Embora o país tenha histórico de episódios sangrentos — a década de 1960 foi marcada por uma série de assassinatos de figuras políticas, acompanhada de protestos urbanos e conflitos raciais —, especialistas afirmam que o atual cenário é distinto. O diferencial, segundo eles, está no contexto: a consolidação da influência de Trump sobre instituições cruciais e a ampliação sem precedentes dos poderes da presidência.

“É nesse momento que um presidente agressivo, agindo em uma direção agressiva, pode ser perigoso”, avaliou Julian Zelizer, professor de história política na Universidade de Princeton. “Há literalmente tropas federais nas ruas das cidades americanas, e Trump está usando a força federal sempre que quer.”

Essa percepção de risco foi amplificada pela retórica de influenciadores conservadores que passaram a traçar paralelos diretos entre a morte de Kirk e episódios históricos sombrios. Muitos compararam o assassinato ao incêndio do Parlamento alemão em 1933, usado pelos nazistas como justificativa para perseguir opositores e desmontar liberdades constitucionais.

“O assassinato de Charlie Kirk é o incêndio do Reichstag americano”, declarou Matt Forney, escritor e blogueiro de direita. Em sua avaliação, o momento deveria marcar o início de uma repressão ampla e sem precedentes contra a esquerda. “Os políticos democratas deveriam ser presos e o partido banido. É hora de uma repressão total à esquerda”, afirmou.

Vozes influentes próximas ao círculo de Trump reforçaram esse tom. Katie Miller, esposa do vice-chefe de gabinete da Casa Branca, Stephen Miller, publicou em suas redes sociais: “Vocês nos chamaram de Hitler. Vocês nos chamaram de nazistas. Vocês nos chamaram de racistas. Vocês têm sangue nas mãos.”

Até mesmo lideranças republicanas tradicionalmente vistas como mais moderadas aderiram ao discurso de responsabilização da esquerda. O congressista Warren Davidson, de Ohio, disse em entrevista à CNN que a escalada da violência política está ligada à maneira como liberais desumanizam adversários. “Quando perdem o debate, não conseguem se concentrar em fatos e argumentos”, criticou. “Eles apelam para insultos — dizendo que alguém deve ser racista, intolerante, misógino ou um nacionalista cristão.”

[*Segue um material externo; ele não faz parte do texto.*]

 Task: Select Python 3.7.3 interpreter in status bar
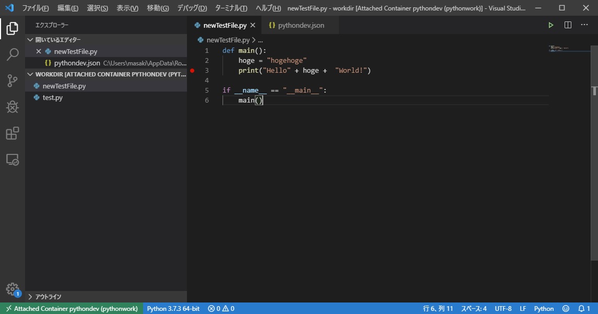[x=173, y=308]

O retrato que emerge, portanto, é o de um país em ebulição, em que cada novo ato de violência é imediatamente instrumentalizado como munição na guerra cultural e partidária. Para especialistas, o risco é que, em vez de buscar um pacto de convivência democrática, a tragédia de Kirk aprofunde ainda mais a lógica de confronto que já corrói a vida política americana.

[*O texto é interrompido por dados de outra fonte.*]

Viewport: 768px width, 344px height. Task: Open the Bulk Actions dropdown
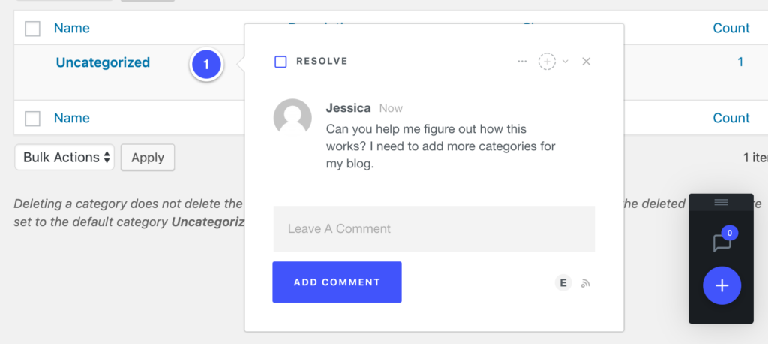(x=65, y=158)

Alguns analistas ressaltam que a atmosfera incendiária não pode ser atribuída a apenas um campo político. Para eles, a responsabilidade de conter a escalada de ódio é compartilhada. “Os líderes democratas também precisam conter os vídeos alegres no X celebrando o assassinato de Charlie Kirk”, afirmou Robert Pape, professor de ciência política da Universidade de Chicago. “Ambos os grupos de líderes têm trabalho a fazer para conter seus eleitores.”

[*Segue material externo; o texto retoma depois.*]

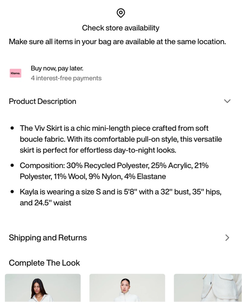
Task: Open Buy now, pay later option
Action: 57,68
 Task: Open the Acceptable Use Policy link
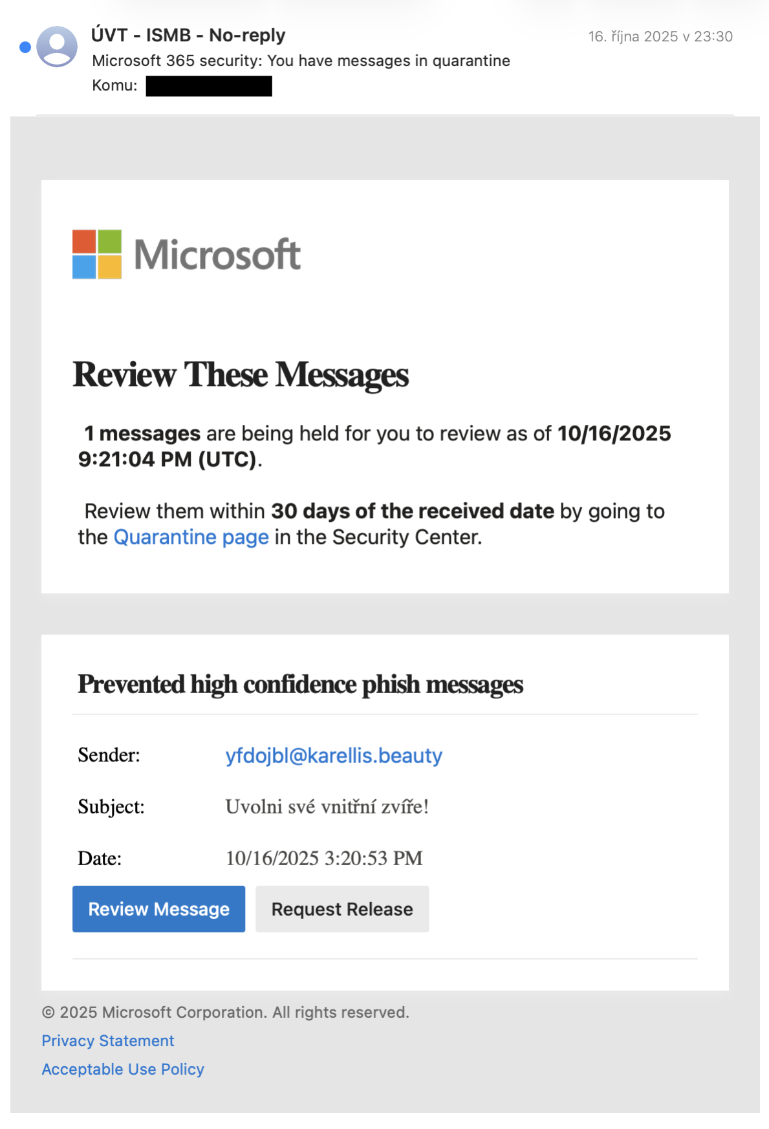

Mas até agora, os sinais caminham em direção oposta. Para Steven Levitsky, da Universidade de Harvard, os dois principais partidos dos Estados Unidos se encontram em um nível de antagonismo sem precedentes, tratando-se não mais como rivais legítimos, mas como inimigos irreconciliáveis. “Os partidos estão se acusando mutuamente de comportamento desleal e antipatriótico, de uma forma que lembra a Espanha dos anos 1930, pouco antes do colapso do sistema democrático”, avaliou.

Esse cenário, segundo ele, é alarmante. “Quando duas partes se veem como uma ameaça existencial, a tentação de se envolver em comportamentos violentos e ilegais é muito alta. E o assassinato de Kirk pode reforçar isso.”

O episódio, que poderia servir como alerta para um esforço coletivo de reconciliação nacional, acabou se tornando mais um catalisador de divisão. Em vez de unir, a tragédia alimentou o ciclo de hostilidade e desconfiança que atravessa a política americana.

Seja nas declarações de líderes, nos discursos inflamados ou nas redes sociais, o assassinato de Charlie Kirk expõe um país à beira de um abismo: dividido, radicalizado e com sua democracia posta à prova pela violência que insiste em se repetir.